The Million Song Dataset is quite old and the data is very segragated, uses a lot of different formats (txt, hdf5, sqlite3 etc.). This notebook lays down the steps to aggregate these files together and setup the required data for final model.

Note: You can skip running this notebook to directly work with the model.ipynb for demo since we provide the aggregated data already as part of files (song_genre_year.csv).

Also, if you wish to run with the whole dataset we recommend running this on Google colab/PACE cluster, your kernel might crash due to insufficient memory.

This notebook has been optimized to run with 12.7 GB RAM on Google Colab when working with full 1 Million songs, freeing up memory at each step.
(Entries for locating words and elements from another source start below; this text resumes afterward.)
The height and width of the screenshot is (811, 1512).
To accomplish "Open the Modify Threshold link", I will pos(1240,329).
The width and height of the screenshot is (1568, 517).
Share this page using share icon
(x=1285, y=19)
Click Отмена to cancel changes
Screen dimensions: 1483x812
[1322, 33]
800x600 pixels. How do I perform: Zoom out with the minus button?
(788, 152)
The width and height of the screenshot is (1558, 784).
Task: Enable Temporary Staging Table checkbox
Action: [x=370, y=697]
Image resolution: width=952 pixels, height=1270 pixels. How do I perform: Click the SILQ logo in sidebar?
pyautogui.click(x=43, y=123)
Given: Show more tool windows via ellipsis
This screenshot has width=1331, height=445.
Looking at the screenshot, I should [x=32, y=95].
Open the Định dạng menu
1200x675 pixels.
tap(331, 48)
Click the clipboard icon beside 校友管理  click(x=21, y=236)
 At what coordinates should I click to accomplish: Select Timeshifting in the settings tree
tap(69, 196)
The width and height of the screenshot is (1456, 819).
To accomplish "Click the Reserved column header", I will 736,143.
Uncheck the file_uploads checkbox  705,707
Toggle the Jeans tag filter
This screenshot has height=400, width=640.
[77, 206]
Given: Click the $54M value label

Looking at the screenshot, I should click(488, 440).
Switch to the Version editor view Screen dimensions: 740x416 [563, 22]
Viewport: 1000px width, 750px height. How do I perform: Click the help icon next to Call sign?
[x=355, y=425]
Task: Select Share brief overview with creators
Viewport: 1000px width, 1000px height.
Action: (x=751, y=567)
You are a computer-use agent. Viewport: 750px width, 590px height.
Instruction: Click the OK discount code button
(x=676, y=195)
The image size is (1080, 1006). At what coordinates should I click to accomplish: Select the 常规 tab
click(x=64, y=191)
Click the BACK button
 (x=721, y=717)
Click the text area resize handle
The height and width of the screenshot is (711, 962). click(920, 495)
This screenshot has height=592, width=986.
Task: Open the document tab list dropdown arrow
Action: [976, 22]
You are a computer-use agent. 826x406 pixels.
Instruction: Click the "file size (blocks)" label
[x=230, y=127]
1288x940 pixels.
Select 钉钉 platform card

Requesting for similar resources to Google Colab on https://ondemand-ice.pace.gatech.edu/pun/sys/dashboard/ should also be sufficient.

We provide you the option to customize number of rows. Have set it a low number for demo purposes on personal system. Feel free to try out on a bigger subset or whole dataset as per your resources.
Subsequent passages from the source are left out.